### Dataset records
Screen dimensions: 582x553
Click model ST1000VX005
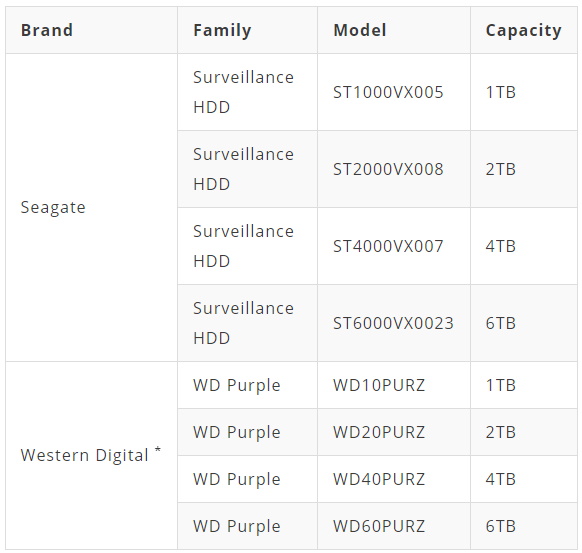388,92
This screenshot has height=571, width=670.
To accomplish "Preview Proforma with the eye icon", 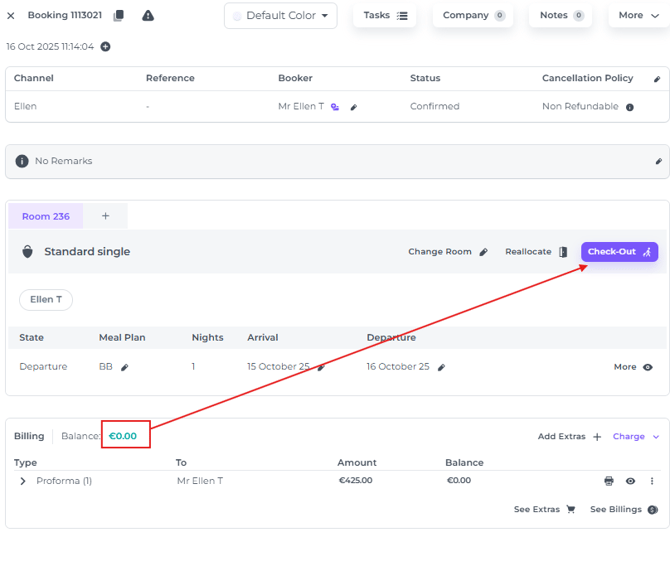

### What you are asked to do
Reproduce exactly and only the lines from the "Click model ST1000VX005" line to the last line of the records above. Do not carry over any pictures.

### Expected output
Click model ST1000VX005
388,92
This screenshot has height=571, width=670.
To accomplish "Preview Proforma with the eye icon", 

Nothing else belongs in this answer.